The market for rNAPc2 depends upon the drug’s clinical performance, but a drug with indications similar to rNAPc2, Aventis’ Lovenox, accounts for about 30 percent of the ACS market, said Moussatos. The drug is currently in Phase IIb trials, but Nuvelo will probably not enter it into Phase III without a partner, she said.

As a direct thrombin inhibitor, ARC183 shows a little more promise — it “should be at least a couple-hundred million [dollar] drug or more, if it pans out,” said Moussatos. The drug is going through Phase I trials at the moment.

On the Other Side of Alfimeprase’s Glamour

In any case, the research program seems to be taking steps forward. An undisclosed drug with undisclosed indications under development by Nuvelo is slated to begin IND-enabling studies “by the end of the year,” said Love. He declined to say whether the drug resulted from research collaborations or internal efforts. “But that’s a goal that we will be able to meet,” he said.

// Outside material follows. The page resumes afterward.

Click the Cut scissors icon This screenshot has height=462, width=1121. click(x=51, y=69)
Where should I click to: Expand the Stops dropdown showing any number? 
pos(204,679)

Of Nuvelo’s approximately 80 employees, “about 30 work in the basic discovery efforts” based on the company’s genomic assets, said Love.

But the amount of resources devoted to new drug development, as opposed to the development of in-licensed drugs is “very little,” said Moussatos. She estimated that “under 5 percent” of the company’s R&D budget is currently devoted to these projects. Instead, Moussatos characterized the company as an acute-care cardiovascular drug-development company.

At one time, Nuvelo disclosed that it had filed patent applications on “more than 10,000 human genes,” said Love. It has since scaled back its focus to “several hundred” genes for which it has filed the best data in patent applications, he added.

Without a doubt, what Nuvelo needs in the long-term is research that will transform those genes into money-making drugs. “The IP position for a starting point is nice, but it’s not nearly as important as really having an understanding of what the genes do,” said Love.

The research arm of Nuvelo is divided into programs devoted to genes for secreted proteins and those that may provide therapeutic antibody targets. As part of its secreted protein research, Nuvelo agreed in August 2001 to provide 50 genes to the pharmaceutical division of the Japanese brewer Kirin, which tests their potential as drug targets in mouse knock-in experiments.

The companies agreed to split the proceeds of any resulting products, each selling in its primary territory — Japan and Australasia for Kirin and the United States for Nuvelo, while sharing Europe — and paying the other royalties. “We’ve definitely made progress,” said Love, although he declined to disclose any details.

A similar partnership existed with Deltagen, which filed for bankruptcy in June last year, in which the defunct company performed knock-out studies using Nuvelo’s genes.

Where do Callidas Come From?

Callida was created in October 2001 as the answer to a four-year microarray patent dispute between Affy and Hyseq. But the transformation of Hyseq was soon set in motion, and, in fact, Love mentioned the possibility of selling the subsidiary as early as August 2002 [see the August 2002 issue of Genome Technology, Pharmacogenomics Reporter’s sister publication].

As Hyseq, the company merged with Cambridge, Mass.-based Variagenics in January 2003, changing its name to Nuvelo [see Pharmacogenomics Reporter’s sister publication, GenomeWeb News, 2/24/2003]. But Nuvelo soon sold Variagenics’ chemical cleavage patent holdings to Sequenom in September 2003, and it still plans to divest other parts of that business along with the rest of its genomics property, with the exception of its rare-gene IP [see Pharmacogenomics Reporter, 5/13/2004].